Extrait du texte
+ + + + +
Des avis ponctuellement contrastés

Pour d’autres résidents, moins de regrets. Ainsi Sylvie qui lisait au calme dans le jardin de la médiathèque et qui déclare qu’à elle, le festival ne manque pas du tout, mais alors pas du tout : avignonnaise de longue date,  elle aime pourtant le festival, ce qu’il représente, son histoire, Jean Vilar, mais elle apprécie particulièrement cet été comme une pause bienvenue ; elle n’en pouvait plus de ce trop de festival, trop de spectacles (1500 en 2019), trop de monde (une ville qui passe de 92.000 habitants à 700.000 visiteurs), trop de difficultés à circuler, trop de bruit, trop de tout… Elle sera contente toutefois de le retrouver l’an prochain… en espérant qu’il aura un format plus réduit.

A l’année prochaine si tout va bien

Cet été aura permis un regard un peu changé sur Avignon, une ville comme d’autres en France, privée de son festival et qui se donne à voir à ses moins nombreux touristes comme elle est pour les avignonnais les 11 autres mois de l’année, mais qui cogite déjà sur la rentrée, sur le comment rebondir, comment se relever et continuer.
+ + + + +
Extrait source
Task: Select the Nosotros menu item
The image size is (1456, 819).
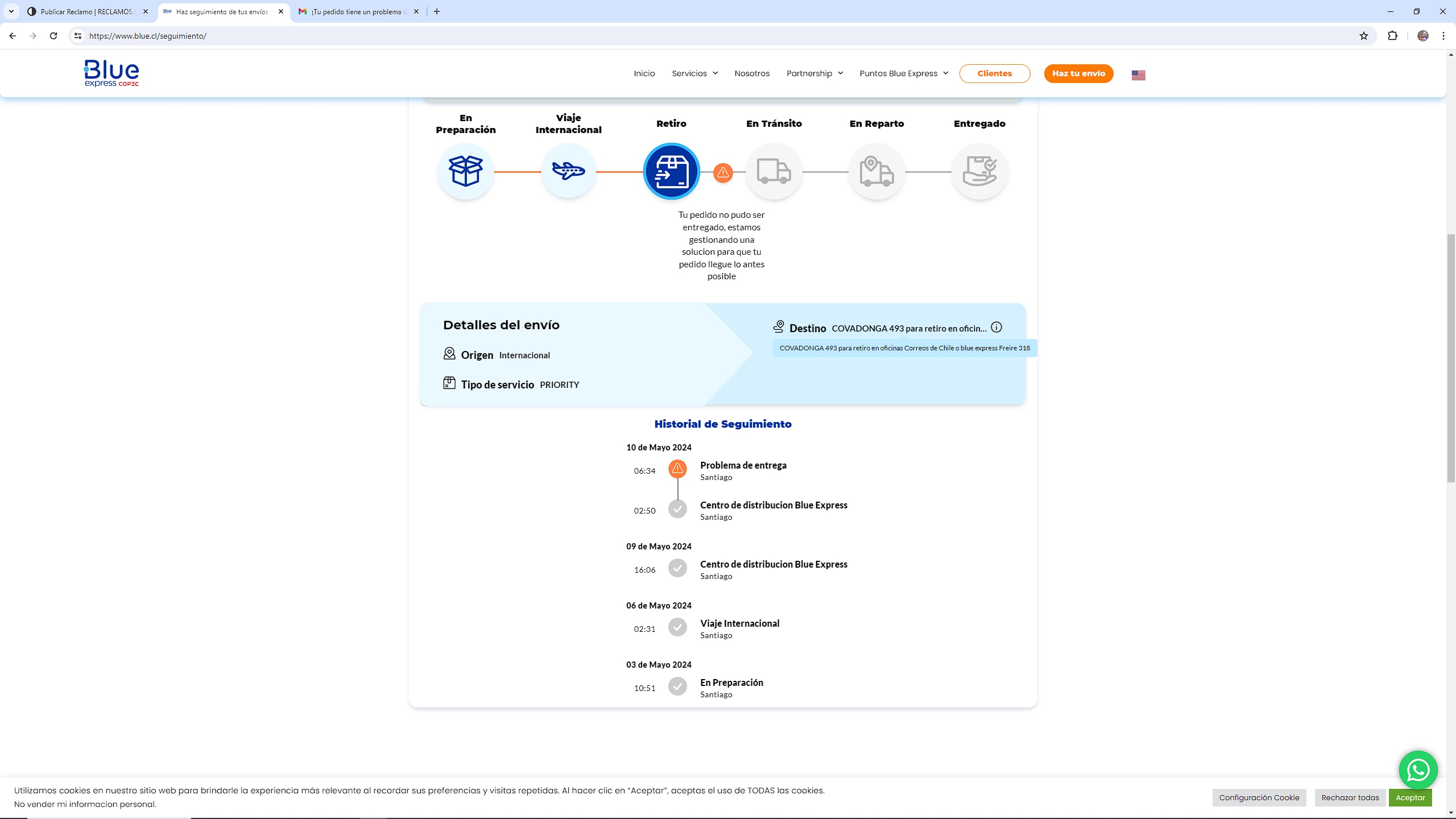Action: [752, 73]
+ + + + +
Consignes
1: Dans l'extrait sur le festival d'Avignon, résumez sous forme de liste le paragraphe qui commence par « Pour d'autres résidents, moins de regrets » en conservant ses faits principaux.
2: D'après l'extrait sur le festival d'Avignon, combien de spectacles ont été proposés en 2019 ?

Réponses
1:
- D'autres résidents regrettent moins l'absence du festival.
- Sylvie, avignonnaise de longue date, lisait au calme dans le jardin de la médiathèque. Le festival ne lui manque pas du tout.
- Elle aime pourtant le festival, ce qu'il représente, son histoire et Jean Vilar.
- Elle apprécie particulièrement cet été comme une pause bienvenue.
- Elle n'en pouvait plus de l'excès : trop de spectacles (1500 en 2019), trop de monde (une ville de 92.000 habitants qui reçoit 700.000 visiteurs), trop de difficultés à circuler et trop de bruit.
- Elle sera contente de retrouver le festival l'an prochain, en espérant un format plus réduit.

2: 1500 spectacles.